トリのマーク「ゑどるさかな」西日暮里@諏方神社

 トリのマーク「ゑどるさかな」(西日暮里@諏方神社)を観劇。
 荒川子ども劇場*1による3回目の公演はJR西日暮里駅の近くの神社の社務所の大広間での公演。ここの舞台の面白いところはある意味先端的、前衛的な表現でありながら、子供が見ても本当に心から楽しんでいると思えるところだ。今回の表題の「ゑどるさかな」の「ゑどる」っていうのは古語で広辞苑によれば「えどる. 画の写し描き・彩色をほどこす・文字をかっこう良くするため,なすり書きする。「絵(え)取る」,または,「彩(いろど)る」こと。
 もっともネットでさらに調べたところ富山方言では魚に対して使う言葉で、新鮮でなくなる場合に用いるというのだが、これは単にさかなであるということも含めて偶然の符号であろう。
 この物語では小道具として「さかなカルタ」というのが登場する。さかなの絵が描いてある札がいくつかあって、読み札で魚の名前を読むとそれに当たるカルタの札をとるというものなのだが、これも「絵取る(えどる)」からの連想ではないかと思う。
 カルタというのは百人一首のように読み札と絵札が一対一で対応しているのが普通だが、この「さかなカルタ」はどうもそうではない様子。柳沢明子演じる女の子はこのカルタをやることをほかの人にも強要するのだが、本人以外はだれもこのカルタのルールが理解できない。柳沢はいろいろさかなの名前を口にするなかで実際にはいないような魚の名前を頭が長い胴体の前後についている「オシツオサレツ」などと口にするのだが、これが実はドリトル先生からの引用。
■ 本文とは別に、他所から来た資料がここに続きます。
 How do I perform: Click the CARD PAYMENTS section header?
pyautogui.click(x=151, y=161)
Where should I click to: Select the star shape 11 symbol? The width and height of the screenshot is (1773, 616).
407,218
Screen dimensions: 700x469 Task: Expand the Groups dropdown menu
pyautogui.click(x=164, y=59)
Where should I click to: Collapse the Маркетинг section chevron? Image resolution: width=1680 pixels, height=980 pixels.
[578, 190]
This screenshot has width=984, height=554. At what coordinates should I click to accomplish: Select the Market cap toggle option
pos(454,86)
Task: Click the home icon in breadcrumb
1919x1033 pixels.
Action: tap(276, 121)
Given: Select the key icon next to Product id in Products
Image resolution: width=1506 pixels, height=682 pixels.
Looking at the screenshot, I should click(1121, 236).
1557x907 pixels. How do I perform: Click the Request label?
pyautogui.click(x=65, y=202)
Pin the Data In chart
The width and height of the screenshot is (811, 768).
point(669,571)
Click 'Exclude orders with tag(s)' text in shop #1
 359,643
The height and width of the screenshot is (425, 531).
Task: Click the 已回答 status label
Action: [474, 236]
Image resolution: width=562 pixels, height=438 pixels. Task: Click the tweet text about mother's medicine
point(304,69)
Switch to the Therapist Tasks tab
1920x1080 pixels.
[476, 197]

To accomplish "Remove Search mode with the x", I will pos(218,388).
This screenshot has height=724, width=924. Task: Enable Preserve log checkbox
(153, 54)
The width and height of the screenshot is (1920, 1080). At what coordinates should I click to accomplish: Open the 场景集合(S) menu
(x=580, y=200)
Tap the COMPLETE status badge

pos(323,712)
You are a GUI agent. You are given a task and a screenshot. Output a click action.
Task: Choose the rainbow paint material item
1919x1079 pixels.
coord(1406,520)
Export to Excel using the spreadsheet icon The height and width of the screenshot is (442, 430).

 ドリトル先生は動物語に加えて、魚語も話せるという存在なのだが、柳沢演じるこの物語の登場人物はいわば逆ドリトル先生とでもいってもよい存在で、動物語どころか、さかなカルタにおいてほかの人間ともコミュニケーションが散れないし、後半登場する「さかな男」たちとはまったくコミュニケーションが取れない。
 こんな風に考えていくとこの芝居は言葉を巡るコミュニケーションがかかえる根源的な不可能性に対する寓話的不条理劇のようにも見えてくる。